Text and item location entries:
------------------------

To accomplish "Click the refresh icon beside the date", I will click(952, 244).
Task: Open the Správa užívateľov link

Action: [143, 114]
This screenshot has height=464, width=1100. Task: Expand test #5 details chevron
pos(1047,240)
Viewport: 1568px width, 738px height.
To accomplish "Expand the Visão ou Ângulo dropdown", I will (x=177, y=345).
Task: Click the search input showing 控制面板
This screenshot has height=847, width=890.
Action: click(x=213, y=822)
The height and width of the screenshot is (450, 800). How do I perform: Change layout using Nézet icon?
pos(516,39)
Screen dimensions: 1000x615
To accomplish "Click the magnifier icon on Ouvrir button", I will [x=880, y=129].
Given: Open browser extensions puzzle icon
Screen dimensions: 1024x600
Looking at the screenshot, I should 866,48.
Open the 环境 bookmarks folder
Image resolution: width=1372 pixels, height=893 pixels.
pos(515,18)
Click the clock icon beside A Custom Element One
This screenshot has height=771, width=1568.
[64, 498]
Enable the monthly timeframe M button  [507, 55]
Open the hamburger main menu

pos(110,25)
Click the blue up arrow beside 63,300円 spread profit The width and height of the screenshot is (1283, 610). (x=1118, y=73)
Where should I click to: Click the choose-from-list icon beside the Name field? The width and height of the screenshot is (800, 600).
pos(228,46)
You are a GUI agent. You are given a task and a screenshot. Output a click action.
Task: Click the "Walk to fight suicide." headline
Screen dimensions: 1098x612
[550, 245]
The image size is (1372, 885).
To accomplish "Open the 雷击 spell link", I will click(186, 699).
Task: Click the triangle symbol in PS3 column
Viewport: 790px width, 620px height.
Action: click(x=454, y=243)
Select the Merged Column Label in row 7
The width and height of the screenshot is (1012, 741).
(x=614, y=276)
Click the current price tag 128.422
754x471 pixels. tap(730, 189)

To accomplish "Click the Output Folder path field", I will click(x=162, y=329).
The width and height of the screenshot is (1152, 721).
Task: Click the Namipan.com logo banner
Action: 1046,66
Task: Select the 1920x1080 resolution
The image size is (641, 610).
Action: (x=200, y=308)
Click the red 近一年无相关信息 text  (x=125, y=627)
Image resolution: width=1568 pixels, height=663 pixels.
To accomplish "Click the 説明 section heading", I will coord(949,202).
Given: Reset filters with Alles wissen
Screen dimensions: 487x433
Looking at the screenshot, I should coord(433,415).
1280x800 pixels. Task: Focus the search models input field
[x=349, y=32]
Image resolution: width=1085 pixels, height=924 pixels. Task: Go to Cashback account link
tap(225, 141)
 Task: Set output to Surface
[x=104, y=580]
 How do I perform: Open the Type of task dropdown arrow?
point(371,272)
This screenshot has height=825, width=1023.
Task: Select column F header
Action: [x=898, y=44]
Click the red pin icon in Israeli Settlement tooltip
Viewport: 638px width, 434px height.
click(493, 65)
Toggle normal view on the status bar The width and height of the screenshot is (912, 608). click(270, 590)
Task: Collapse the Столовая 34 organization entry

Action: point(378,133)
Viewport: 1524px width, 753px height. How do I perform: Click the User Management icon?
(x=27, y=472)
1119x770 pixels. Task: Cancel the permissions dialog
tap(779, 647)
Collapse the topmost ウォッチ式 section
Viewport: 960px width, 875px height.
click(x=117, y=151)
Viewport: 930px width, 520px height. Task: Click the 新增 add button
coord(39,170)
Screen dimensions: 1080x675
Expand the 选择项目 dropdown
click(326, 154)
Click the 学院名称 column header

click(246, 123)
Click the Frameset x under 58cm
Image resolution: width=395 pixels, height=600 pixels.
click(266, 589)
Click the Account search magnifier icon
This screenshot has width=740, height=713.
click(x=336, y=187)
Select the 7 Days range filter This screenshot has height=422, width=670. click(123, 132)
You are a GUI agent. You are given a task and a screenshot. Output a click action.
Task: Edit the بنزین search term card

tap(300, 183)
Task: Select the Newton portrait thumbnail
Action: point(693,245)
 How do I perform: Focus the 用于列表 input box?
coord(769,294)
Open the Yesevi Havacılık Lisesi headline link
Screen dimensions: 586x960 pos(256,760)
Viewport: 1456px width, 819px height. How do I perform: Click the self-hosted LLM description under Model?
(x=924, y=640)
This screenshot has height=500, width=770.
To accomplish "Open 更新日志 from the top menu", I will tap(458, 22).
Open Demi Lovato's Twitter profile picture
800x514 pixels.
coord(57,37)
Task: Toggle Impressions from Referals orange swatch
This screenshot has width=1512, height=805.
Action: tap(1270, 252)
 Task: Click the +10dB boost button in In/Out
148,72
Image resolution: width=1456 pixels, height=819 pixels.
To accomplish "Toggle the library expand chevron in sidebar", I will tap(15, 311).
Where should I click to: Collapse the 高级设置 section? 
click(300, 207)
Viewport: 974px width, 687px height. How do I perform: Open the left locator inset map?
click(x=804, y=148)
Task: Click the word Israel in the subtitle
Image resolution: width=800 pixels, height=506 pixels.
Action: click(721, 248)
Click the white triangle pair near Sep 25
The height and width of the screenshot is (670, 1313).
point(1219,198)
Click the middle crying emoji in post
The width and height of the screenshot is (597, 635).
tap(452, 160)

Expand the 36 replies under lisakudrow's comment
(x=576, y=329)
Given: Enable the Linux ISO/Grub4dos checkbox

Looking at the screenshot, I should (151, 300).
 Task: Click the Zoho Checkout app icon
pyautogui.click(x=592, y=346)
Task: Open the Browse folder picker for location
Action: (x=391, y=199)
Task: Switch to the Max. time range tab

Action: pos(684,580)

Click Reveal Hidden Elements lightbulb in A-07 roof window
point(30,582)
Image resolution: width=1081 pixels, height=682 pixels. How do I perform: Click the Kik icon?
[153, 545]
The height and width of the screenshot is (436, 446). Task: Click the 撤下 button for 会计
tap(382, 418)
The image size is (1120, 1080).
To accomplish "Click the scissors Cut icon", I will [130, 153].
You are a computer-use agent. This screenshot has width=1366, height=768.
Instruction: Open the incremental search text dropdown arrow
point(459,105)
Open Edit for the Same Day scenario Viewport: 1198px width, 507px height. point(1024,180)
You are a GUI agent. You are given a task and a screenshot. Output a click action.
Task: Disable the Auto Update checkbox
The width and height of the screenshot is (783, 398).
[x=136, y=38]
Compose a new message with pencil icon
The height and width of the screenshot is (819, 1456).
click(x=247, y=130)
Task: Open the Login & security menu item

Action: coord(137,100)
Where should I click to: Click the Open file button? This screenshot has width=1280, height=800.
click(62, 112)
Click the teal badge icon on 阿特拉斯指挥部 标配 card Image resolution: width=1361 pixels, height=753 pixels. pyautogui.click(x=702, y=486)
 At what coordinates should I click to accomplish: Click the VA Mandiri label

------------------------

Tally the rows above that contain the string "from", matching case exactly, and reply with only the number.

3